SUMO and Alzheimer’s Disease

Alzheimer’s disease (AD) is a neurodegenerative disorder characterized by progressive cognitive decline and is the most common cause of dementia in the elderly. Histopathologically, AD features insoluble aggregates of two proteins in the brain, amyloid-β (Aβ) and the microtubule-associated protein tau, both of which have been linked to the s mall u biquitin-like mo difier (SUMO). A large body of research has elucidated many of the molecular and cellular pathways that underlie AD, including those involving the abnormal Aβ and tau aggregates. However, a full understanding of the etiology and pathogenesis of the disease has remained elusive. Consequently, there are currently no effective therapeutic options that can modify the disease progression and slow or stop the decline of cognitive functioning. As part of the effort to address this lacking, there needs a better understanding of the signaling pathways that become impaired under AD pathology, including the regulatory mechanisms that normally control those networks.
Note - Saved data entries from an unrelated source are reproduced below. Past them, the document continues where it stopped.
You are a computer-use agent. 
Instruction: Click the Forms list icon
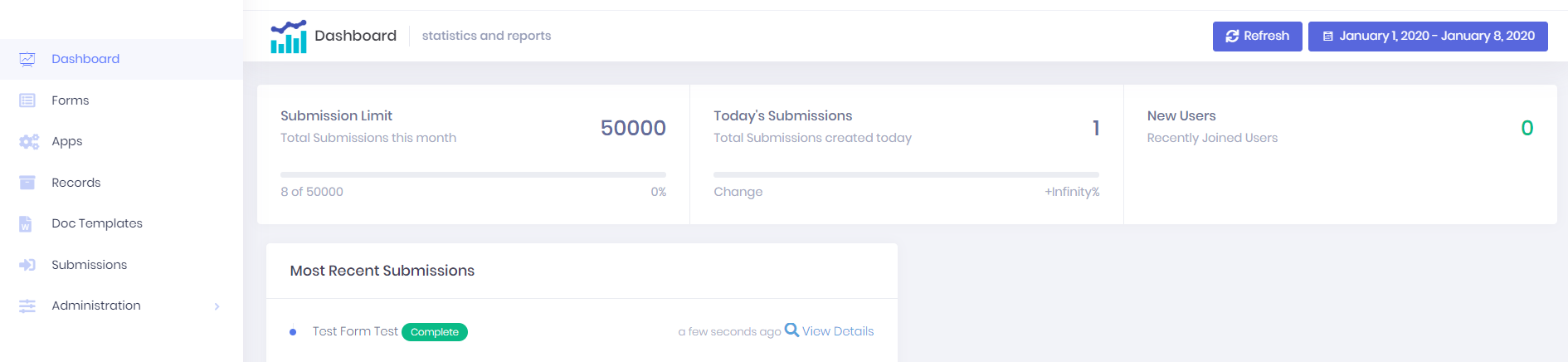pos(27,100)
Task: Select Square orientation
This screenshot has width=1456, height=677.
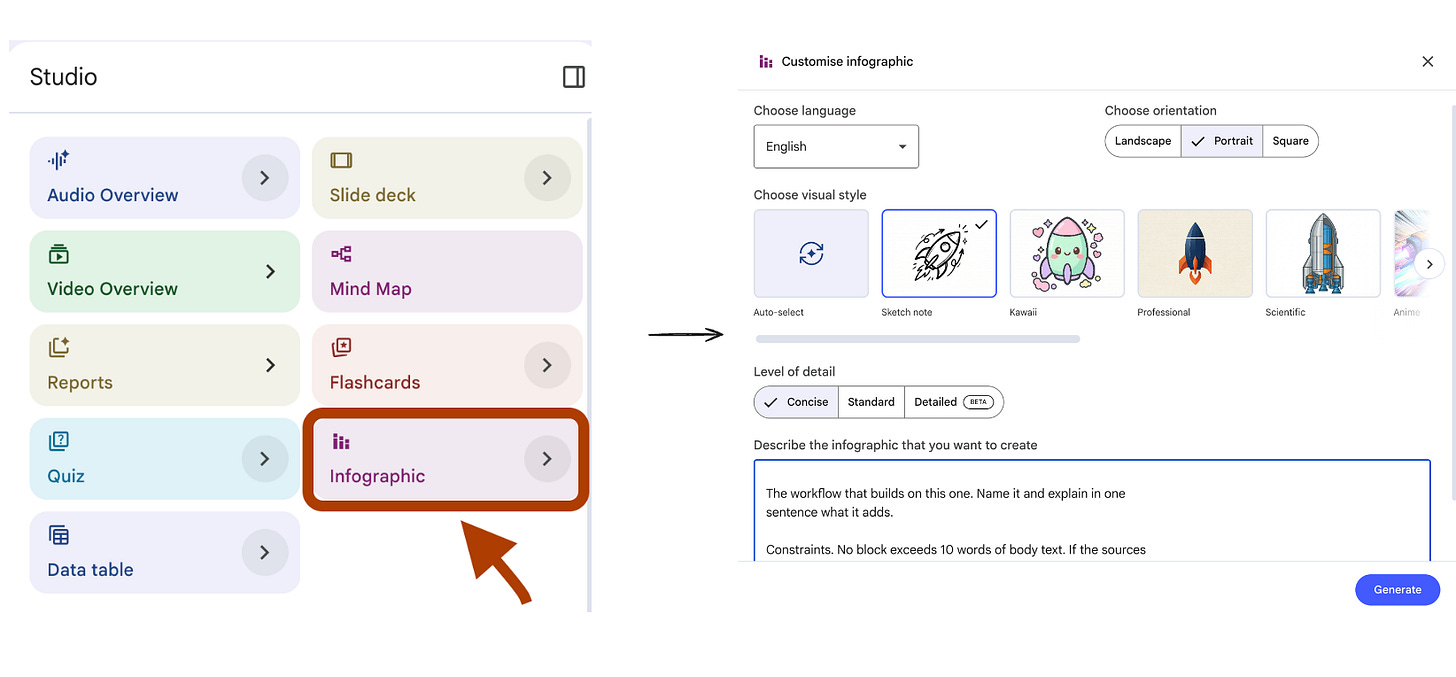Action: coord(1290,141)
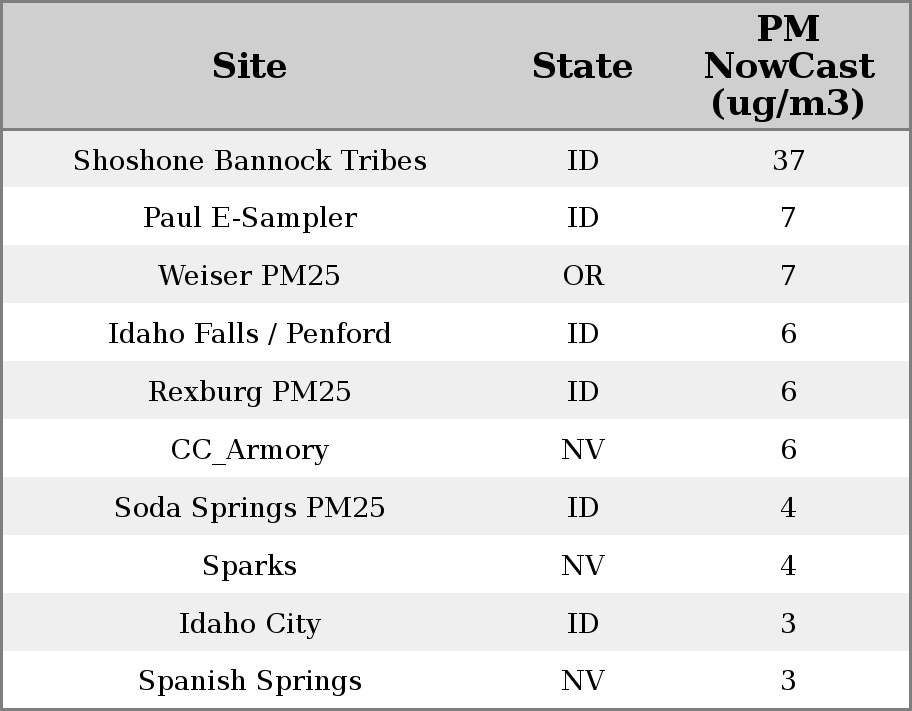
Task: Click the Site column header
Action: [249, 66]
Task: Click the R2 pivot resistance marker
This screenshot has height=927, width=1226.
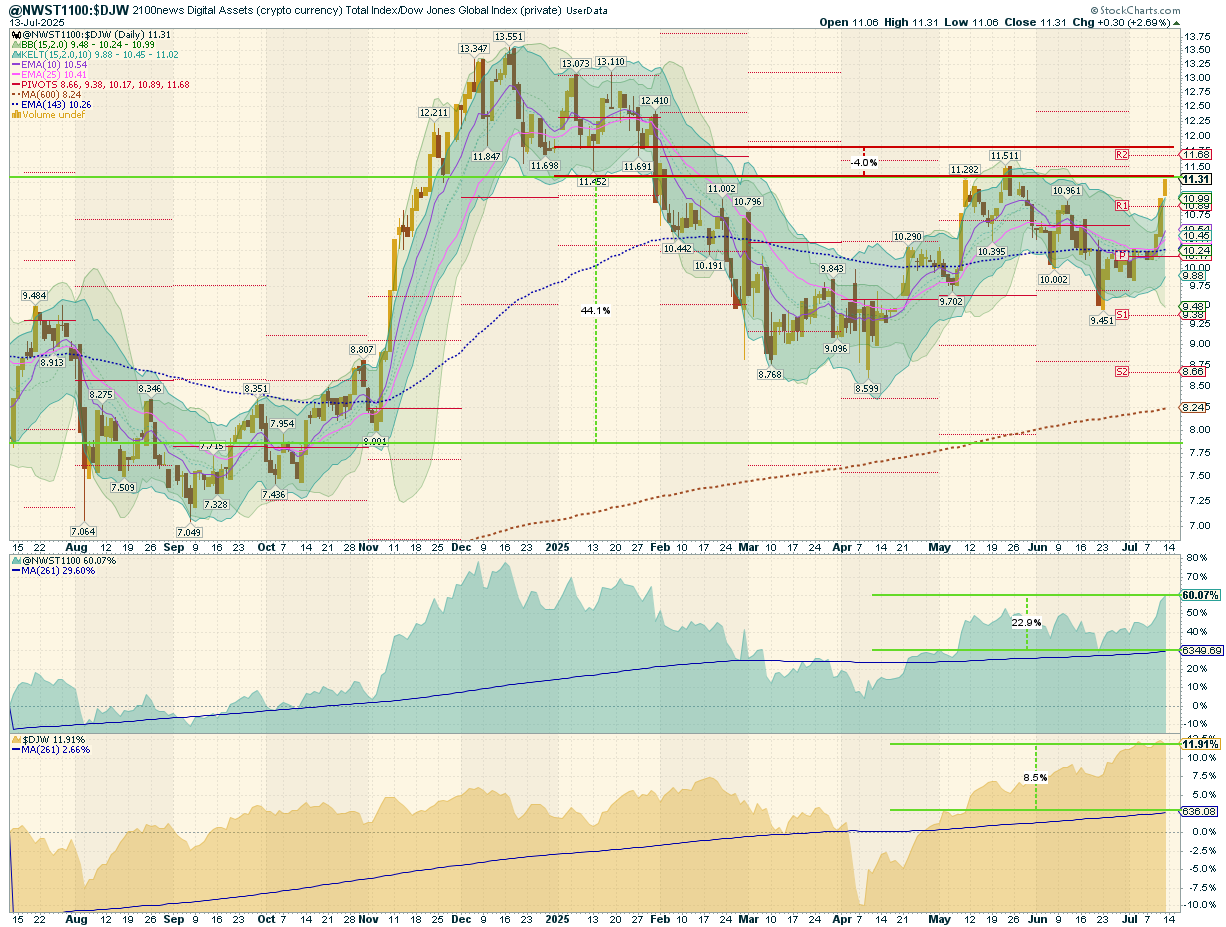Action: 1122,155
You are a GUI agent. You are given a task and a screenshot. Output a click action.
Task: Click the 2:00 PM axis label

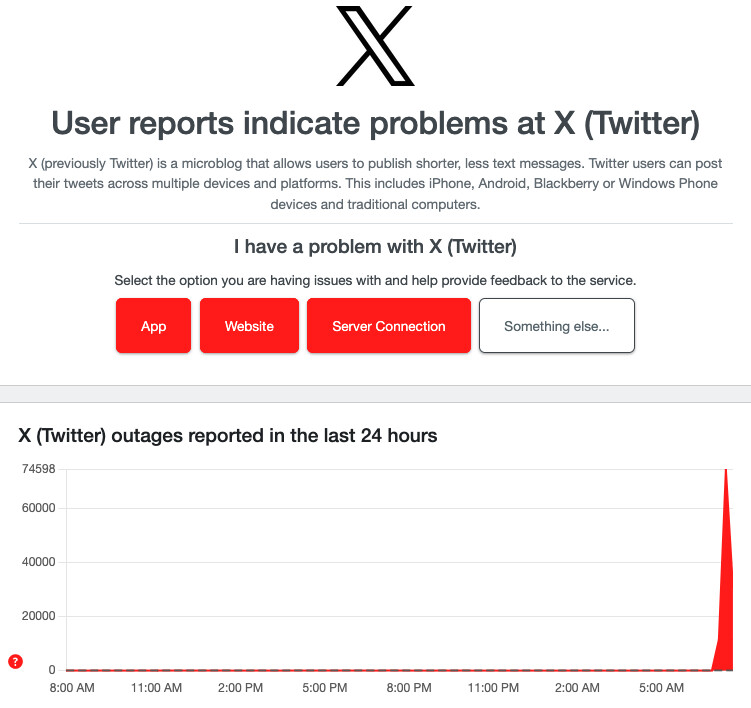pos(240,688)
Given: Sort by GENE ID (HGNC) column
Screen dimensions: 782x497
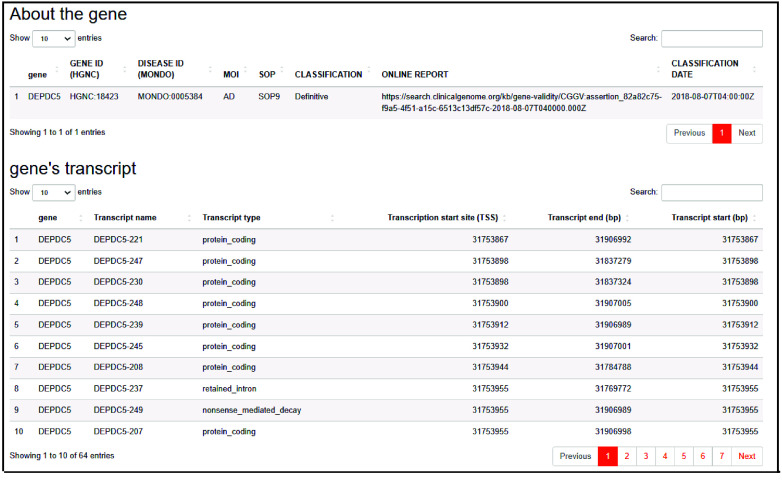Looking at the screenshot, I should (x=86, y=69).
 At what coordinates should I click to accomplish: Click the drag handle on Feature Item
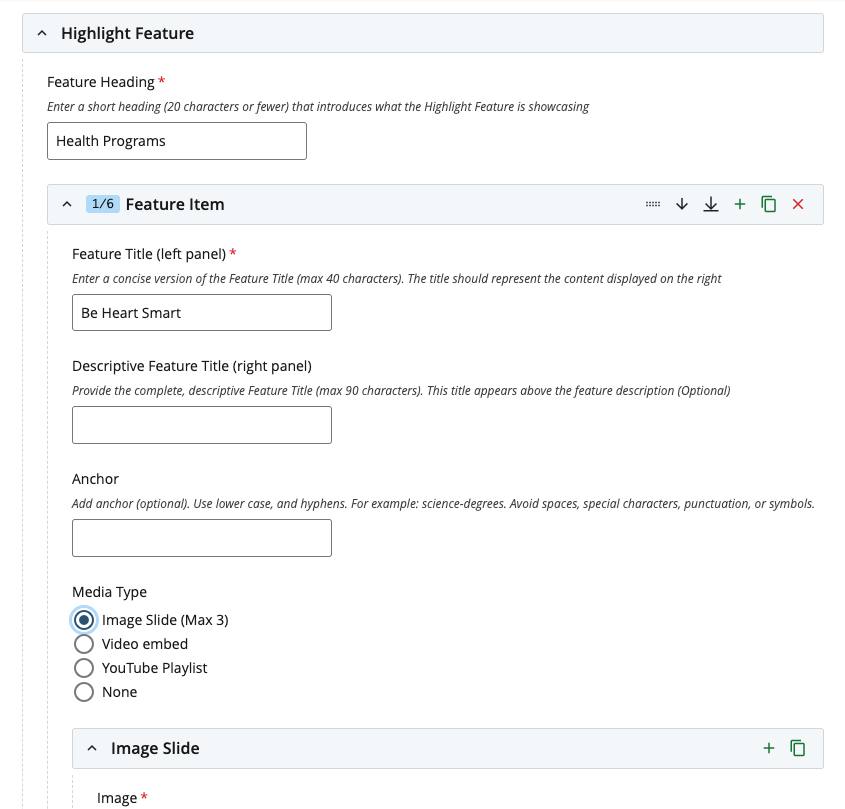[653, 203]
One such mechanism involves SUMOylation, which is a post-translational modification (PTM) that is involved in regulating many aspects of cell biology and has also been found to have several critical neuron-specific roles. Early studies have indicated that the SUMO system is likely altered with AD-type pathology, which may impact Aβ levels and tau aggregation. Although still a relatively unexplored topic, SUMOylation will likely emerge as a significant factor in AD pathogenesis in ways which may be somewhat analogous to other regulatory PTMs such as phosphorylation. Thus, in addition to the upstream effects on tau and Aβ processing, there may also be downstream effects mediated by Aβ aggregates or other AD-related factors on SUMO-regulated signaling pathways. Multiple proteins that have functions relevant to AD pathology have been identified as SUMO substrates, including those involved in synaptic physiology, mitochondrial dynamics, and inflammatory signaling. Ongoing studies will determine how these SUMO-regulated functions in neurons and glial cells may be impacted by Aβ and AD pathology. Here, we present a review of the current literature on the involvement of SUMO in AD, as well as an overview of the SUMOylated proteins and pathways that are potentially dysregulated with AD pathogenesis.